Tasks are sent to Amazon’s Mechanical Turk, a vast available crowdsourced workforce on hand around the world to help with queries, categorising them and putting them in context.

Using crowdsourced workers enables Twitter to select ‘highly trusted’ judges from ‘the best of Mechanical Turk’ across all of the languages used by Twitter. Twitter says that it is easier to scale the workforce when required.

Twitter has invested in this real time human computation to please its customers. No, that is not us. Twitter’s customers are its clients that pay Twitter for promoted tweets and ad placement.

Using humans to categorise search queries correctly ensures that it delivers the most relevant ads to users. Having human intervention ensures that searching will get you the results you want.

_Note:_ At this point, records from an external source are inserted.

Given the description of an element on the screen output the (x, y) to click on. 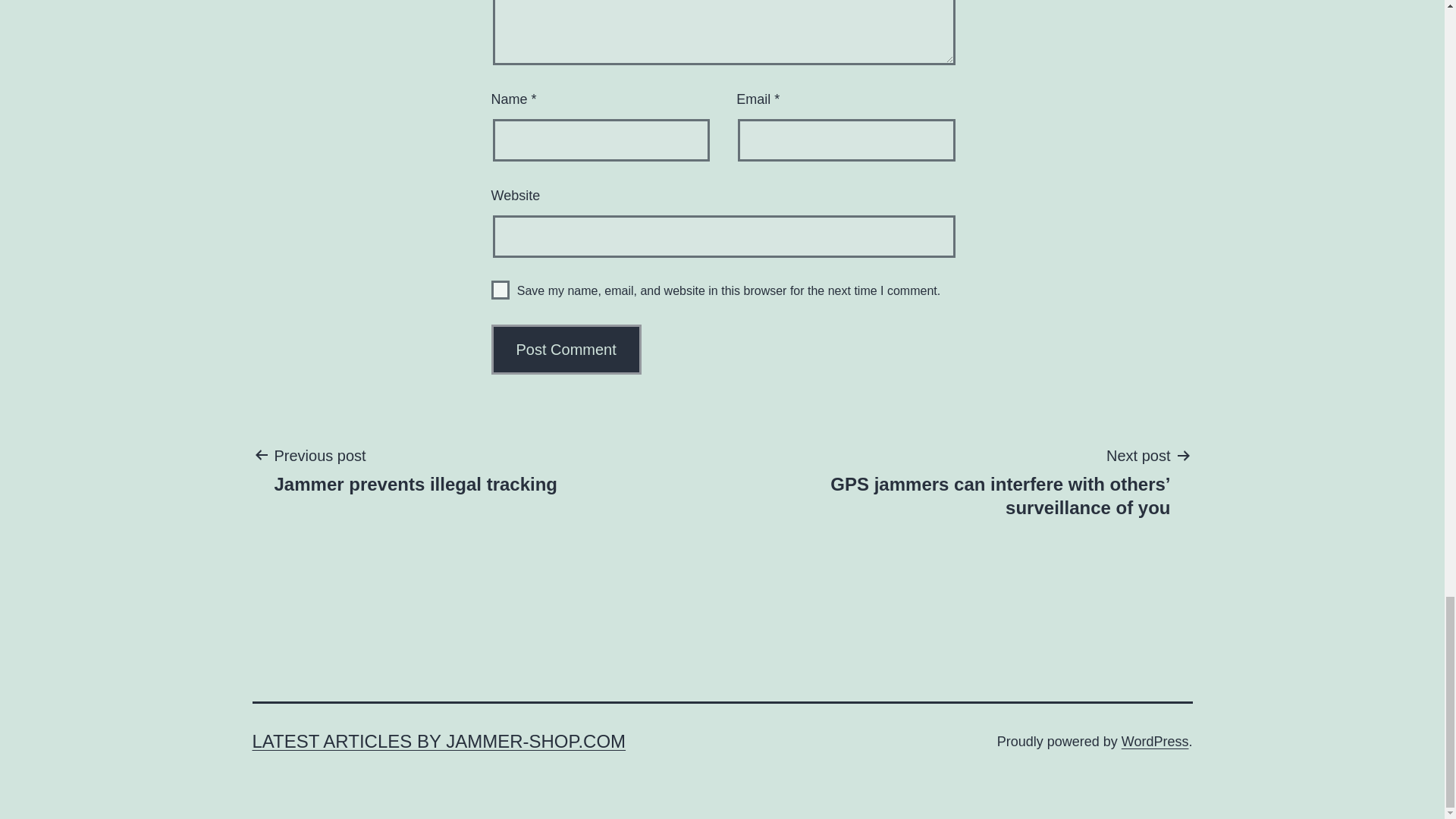
WordPress (1155, 741)
Post Comment (567, 349)
yes (500, 289)
LATEST ARTICLES BY JAMMER-SHOP.COM (415, 469)
Post Comment (438, 741)
Given the description of an element on the screen output the (x, y) to click on. 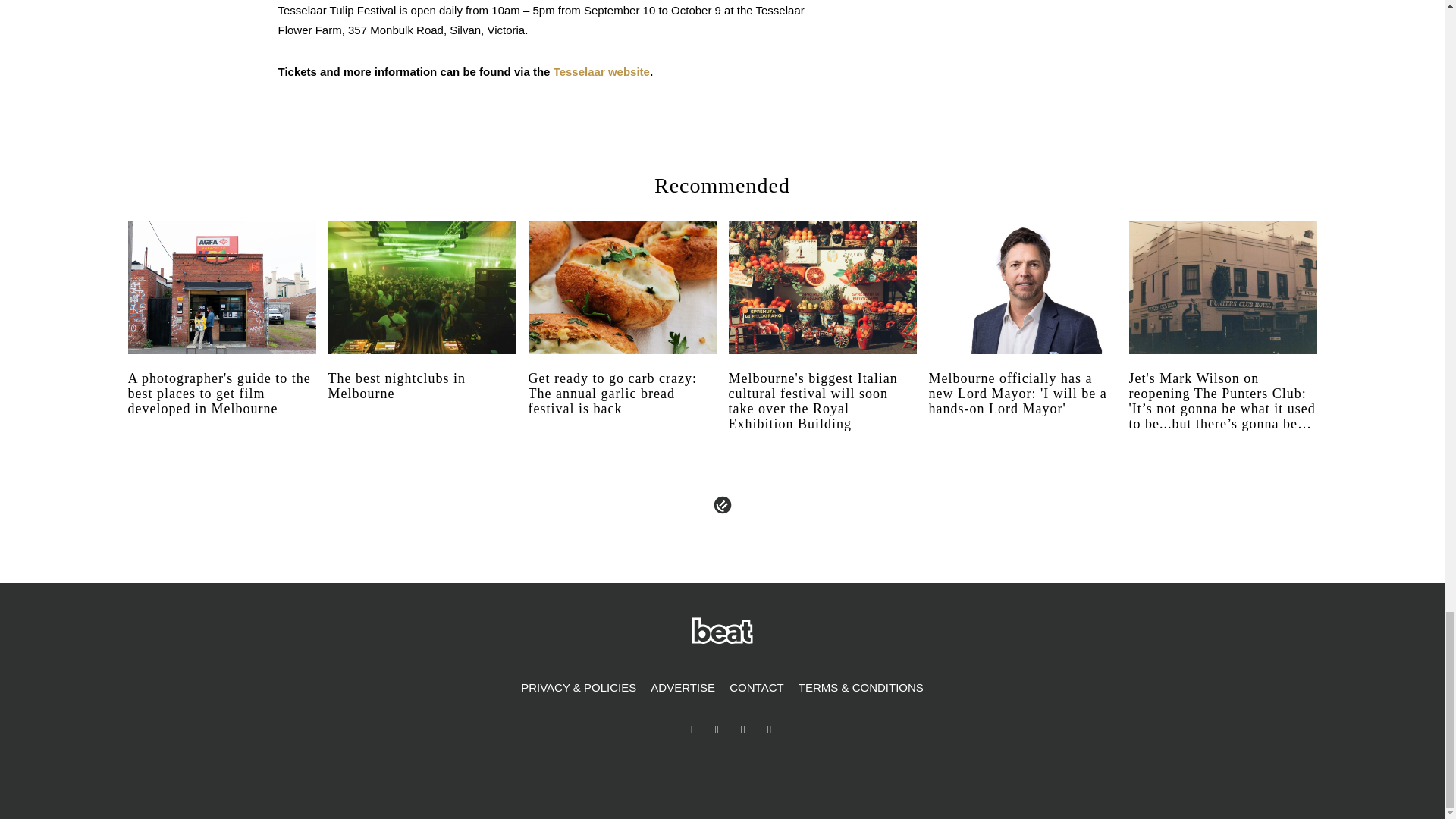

Searching for #BindersFullOfWomen will deliver targeted ads about politics not office supplies, and #Tablet gets you ads for hardware – not drugs.

Twitter needs to demonstrate its value to advertisers. Twitter’s customers might question why they are paying for ads to be displayed next to irrelevant search results.

Customers might be paying to advertise to the wrong audience. Good ad placement is important for Twitter to avoid losing revenue.

Using Mechanical Turk is cheaper than hiring a permanent team of staff to cover the ‘follow the sun’ multi language model. Amazon ‘provides a ready source of workers’ to ensure scalability and to ensure that everyone is fully utilised and efficient.